When you lived in J-Town, what was your address?

I lived on the third floor of the The Alan Hotel, right on the corner of 2nd and San Pedro. It was the last of the big residential hotels in J-Town. There was also the Sun Hotel and the New York Hotel, but they were mostly for Japanese people from the community. The Alan Hotel was both a residential hotel and a transient hotel. Anyone could just come in and get a place. So you had people from all over the country coming in, checking out the town. Because of that, it was always considered lower class. People who lived there were looked down on.

How would you describe the atmosphere inside the Alan?

I used to say that I’d come out of my room and instantly I'd be in the mix. Everywhere else you had to hit the street to see what was going on. I could just walk down the corridors of the Alan. A lot of prostitution and drugs and shit came out of that place. Not all the time, but you’d get a hustler who would come in and that was his business so he ran it out of his room. It was really one of the most exciting places because there was always shit going on.
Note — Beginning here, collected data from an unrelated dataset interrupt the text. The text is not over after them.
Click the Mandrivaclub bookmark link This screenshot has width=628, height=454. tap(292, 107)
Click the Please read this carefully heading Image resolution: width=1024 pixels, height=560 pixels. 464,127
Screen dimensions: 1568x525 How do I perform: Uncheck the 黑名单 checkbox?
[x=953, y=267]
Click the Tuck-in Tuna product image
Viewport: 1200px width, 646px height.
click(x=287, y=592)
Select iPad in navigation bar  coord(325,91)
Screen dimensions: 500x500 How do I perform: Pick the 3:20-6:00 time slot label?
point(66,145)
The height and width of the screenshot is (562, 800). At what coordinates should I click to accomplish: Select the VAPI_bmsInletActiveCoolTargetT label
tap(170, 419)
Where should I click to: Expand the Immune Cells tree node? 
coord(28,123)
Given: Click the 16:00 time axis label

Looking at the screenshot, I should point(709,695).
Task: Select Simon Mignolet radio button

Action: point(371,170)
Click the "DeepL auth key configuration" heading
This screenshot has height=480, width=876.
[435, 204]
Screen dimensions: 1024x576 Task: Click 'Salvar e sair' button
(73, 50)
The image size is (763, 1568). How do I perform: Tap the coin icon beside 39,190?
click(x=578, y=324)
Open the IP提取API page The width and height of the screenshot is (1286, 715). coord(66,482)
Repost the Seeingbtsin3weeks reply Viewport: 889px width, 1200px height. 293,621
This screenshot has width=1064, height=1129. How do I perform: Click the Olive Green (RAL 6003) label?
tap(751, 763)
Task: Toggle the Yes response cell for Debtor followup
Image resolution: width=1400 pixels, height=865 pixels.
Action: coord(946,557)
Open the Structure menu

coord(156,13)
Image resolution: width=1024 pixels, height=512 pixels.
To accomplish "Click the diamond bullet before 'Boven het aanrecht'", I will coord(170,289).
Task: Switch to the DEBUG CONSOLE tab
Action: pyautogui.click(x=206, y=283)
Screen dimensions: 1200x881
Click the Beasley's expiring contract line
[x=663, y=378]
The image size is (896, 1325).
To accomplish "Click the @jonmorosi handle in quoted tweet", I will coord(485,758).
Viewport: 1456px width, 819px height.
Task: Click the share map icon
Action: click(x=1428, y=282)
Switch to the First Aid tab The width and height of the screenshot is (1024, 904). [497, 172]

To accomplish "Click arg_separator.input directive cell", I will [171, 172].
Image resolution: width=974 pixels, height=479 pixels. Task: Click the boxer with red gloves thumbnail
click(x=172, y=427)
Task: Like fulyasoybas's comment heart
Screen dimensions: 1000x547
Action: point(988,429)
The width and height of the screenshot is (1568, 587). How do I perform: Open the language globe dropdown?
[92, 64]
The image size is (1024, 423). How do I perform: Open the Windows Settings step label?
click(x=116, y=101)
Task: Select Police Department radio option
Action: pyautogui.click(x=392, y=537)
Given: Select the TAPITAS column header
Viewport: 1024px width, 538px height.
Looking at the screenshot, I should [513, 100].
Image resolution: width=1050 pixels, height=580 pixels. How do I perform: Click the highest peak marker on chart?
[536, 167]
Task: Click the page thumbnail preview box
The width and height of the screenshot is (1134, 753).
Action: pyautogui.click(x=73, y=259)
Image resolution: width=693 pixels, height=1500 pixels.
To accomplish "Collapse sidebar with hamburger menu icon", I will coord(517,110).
The Alan was torn down in 1986. It was the last of the old hotels in Little Tokyo to be demolished.

We put up a good fight. We formed a tenants association but the J-Town community agencies turned their back on us. There weren't that many Buddhaheads left in the hotel at that time. It was mostly Chicanos and other immigrants that they considered riff raff. So it was just us tenants fighting to get what little money we could for relocation.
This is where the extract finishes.